** Entries shown follows **
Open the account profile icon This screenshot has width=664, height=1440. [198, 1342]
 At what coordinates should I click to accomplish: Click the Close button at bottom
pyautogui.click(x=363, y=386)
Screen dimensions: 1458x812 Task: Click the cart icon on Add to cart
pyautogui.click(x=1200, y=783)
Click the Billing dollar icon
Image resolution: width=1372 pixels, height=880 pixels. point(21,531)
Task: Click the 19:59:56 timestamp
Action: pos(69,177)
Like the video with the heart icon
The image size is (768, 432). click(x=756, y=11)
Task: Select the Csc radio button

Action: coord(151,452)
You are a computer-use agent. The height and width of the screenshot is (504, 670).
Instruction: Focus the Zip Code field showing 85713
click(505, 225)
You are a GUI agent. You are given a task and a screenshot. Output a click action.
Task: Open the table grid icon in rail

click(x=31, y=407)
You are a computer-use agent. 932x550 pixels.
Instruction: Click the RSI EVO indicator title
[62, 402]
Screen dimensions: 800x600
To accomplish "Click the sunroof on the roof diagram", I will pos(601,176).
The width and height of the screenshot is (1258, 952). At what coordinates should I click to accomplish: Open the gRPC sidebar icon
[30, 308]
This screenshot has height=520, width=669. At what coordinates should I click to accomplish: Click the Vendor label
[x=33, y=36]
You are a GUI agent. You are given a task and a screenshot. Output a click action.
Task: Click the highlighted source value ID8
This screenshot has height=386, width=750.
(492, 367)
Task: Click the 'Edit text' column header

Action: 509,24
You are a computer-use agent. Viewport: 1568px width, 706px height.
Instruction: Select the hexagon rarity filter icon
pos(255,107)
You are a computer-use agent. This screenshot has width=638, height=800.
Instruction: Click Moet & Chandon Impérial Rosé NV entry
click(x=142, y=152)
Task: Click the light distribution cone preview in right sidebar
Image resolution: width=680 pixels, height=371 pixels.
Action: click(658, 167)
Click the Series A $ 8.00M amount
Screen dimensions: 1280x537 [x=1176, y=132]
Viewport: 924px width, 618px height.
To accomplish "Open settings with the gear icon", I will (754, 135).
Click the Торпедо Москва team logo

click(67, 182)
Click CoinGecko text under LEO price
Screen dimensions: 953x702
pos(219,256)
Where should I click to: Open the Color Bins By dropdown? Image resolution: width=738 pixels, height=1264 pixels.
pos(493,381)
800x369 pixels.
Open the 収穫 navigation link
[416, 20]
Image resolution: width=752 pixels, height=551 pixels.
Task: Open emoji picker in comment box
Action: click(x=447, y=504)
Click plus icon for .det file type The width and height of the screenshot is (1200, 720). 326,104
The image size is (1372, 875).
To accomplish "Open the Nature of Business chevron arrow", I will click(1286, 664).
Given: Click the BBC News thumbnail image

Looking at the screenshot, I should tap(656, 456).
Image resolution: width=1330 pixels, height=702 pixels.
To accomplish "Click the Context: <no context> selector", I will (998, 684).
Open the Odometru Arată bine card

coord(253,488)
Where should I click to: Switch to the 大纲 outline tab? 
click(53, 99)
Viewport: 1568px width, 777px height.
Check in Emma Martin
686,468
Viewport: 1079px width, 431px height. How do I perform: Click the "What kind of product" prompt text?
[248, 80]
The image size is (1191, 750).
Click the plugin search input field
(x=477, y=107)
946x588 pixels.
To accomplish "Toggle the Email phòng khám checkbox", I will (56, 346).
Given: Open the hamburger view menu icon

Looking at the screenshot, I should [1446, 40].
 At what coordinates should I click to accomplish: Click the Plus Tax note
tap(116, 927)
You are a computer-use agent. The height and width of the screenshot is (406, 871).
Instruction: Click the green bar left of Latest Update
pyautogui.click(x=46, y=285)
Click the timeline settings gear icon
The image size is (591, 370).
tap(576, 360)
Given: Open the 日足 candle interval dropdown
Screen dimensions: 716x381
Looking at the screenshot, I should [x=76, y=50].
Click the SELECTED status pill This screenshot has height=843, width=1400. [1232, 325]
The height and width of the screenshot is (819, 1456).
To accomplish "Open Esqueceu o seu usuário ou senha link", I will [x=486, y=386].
** End of Entries shown **
# Task requirements
All records above are to be returned exactly as given.

# Solution
Open the account profile icon This screenshot has width=664, height=1440. [198, 1342]
 At what coordinates should I click to accomplish: Click the Close button at bottom
pyautogui.click(x=363, y=386)
Screen dimensions: 1458x812 Task: Click the cart icon on Add to cart
pyautogui.click(x=1200, y=783)
Click the Billing dollar icon
Image resolution: width=1372 pixels, height=880 pixels. point(21,531)
Task: Click the 19:59:56 timestamp
Action: pos(69,177)
Like the video with the heart icon
The image size is (768, 432). click(x=756, y=11)
Task: Select the Csc radio button

Action: coord(151,452)
You are a computer-use agent. The height and width of the screenshot is (504, 670).
Instruction: Focus the Zip Code field showing 85713
click(505, 225)
You are a GUI agent. You are given a task and a screenshot. Output a click action.
Task: Open the table grid icon in rail

click(x=31, y=407)
You are a computer-use agent. 932x550 pixels.
Instruction: Click the RSI EVO indicator title
[62, 402]
Screen dimensions: 800x600
To accomplish "Click the sunroof on the roof diagram", I will pos(601,176).
The width and height of the screenshot is (1258, 952). At what coordinates should I click to accomplish: Open the gRPC sidebar icon
[30, 308]
This screenshot has height=520, width=669. At what coordinates should I click to accomplish: Click the Vendor label
[x=33, y=36]
You are a GUI agent. You are given a task and a screenshot. Output a click action.
Task: Click the highlighted source value ID8
This screenshot has height=386, width=750.
(492, 367)
Task: Click the 'Edit text' column header

Action: 509,24
You are a computer-use agent. Viewport: 1568px width, 706px height.
Instruction: Select the hexagon rarity filter icon
pos(255,107)
You are a computer-use agent. This screenshot has width=638, height=800.
Instruction: Click Moet & Chandon Impérial Rosé NV entry
click(x=142, y=152)
Task: Click the light distribution cone preview in right sidebar
Image resolution: width=680 pixels, height=371 pixels.
Action: click(658, 167)
Click the Series A $ 8.00M amount
Screen dimensions: 1280x537 [x=1176, y=132]
Viewport: 924px width, 618px height.
To accomplish "Open settings with the gear icon", I will (754, 135).
Click the Торпедо Москва team logo

click(67, 182)
Click CoinGecko text under LEO price
Screen dimensions: 953x702
pos(219,256)
Where should I click to: Open the Color Bins By dropdown? Image resolution: width=738 pixels, height=1264 pixels.
pos(493,381)
800x369 pixels.
Open the 収穫 navigation link
[416, 20]
Image resolution: width=752 pixels, height=551 pixels.
Task: Open emoji picker in comment box
Action: click(x=447, y=504)
Click plus icon for .det file type The width and height of the screenshot is (1200, 720). 326,104
The image size is (1372, 875).
To accomplish "Open the Nature of Business chevron arrow", I will click(1286, 664).
Given: Click the BBC News thumbnail image

Looking at the screenshot, I should tap(656, 456).
Image resolution: width=1330 pixels, height=702 pixels.
To accomplish "Click the Context: <no context> selector", I will (998, 684).
Open the Odometru Arată bine card

coord(253,488)
Where should I click to: Switch to the 大纲 outline tab? 
click(53, 99)
Viewport: 1568px width, 777px height.
Check in Emma Martin
686,468
Viewport: 1079px width, 431px height. How do I perform: Click the "What kind of product" prompt text?
[248, 80]
The image size is (1191, 750).
Click the plugin search input field
(x=477, y=107)
946x588 pixels.
To accomplish "Toggle the Email phòng khám checkbox", I will (56, 346).
Given: Open the hamburger view menu icon

Looking at the screenshot, I should [1446, 40].
 At what coordinates should I click to accomplish: Click the Plus Tax note
tap(116, 927)
You are a computer-use agent. The height and width of the screenshot is (406, 871).
Instruction: Click the green bar left of Latest Update
pyautogui.click(x=46, y=285)
Click the timeline settings gear icon
The image size is (591, 370).
tap(576, 360)
Given: Open the 日足 candle interval dropdown
Screen dimensions: 716x381
Looking at the screenshot, I should [x=76, y=50].
Click the SELECTED status pill This screenshot has height=843, width=1400. [1232, 325]
The height and width of the screenshot is (819, 1456).
To accomplish "Open Esqueceu o seu usuário ou senha link", I will [x=486, y=386].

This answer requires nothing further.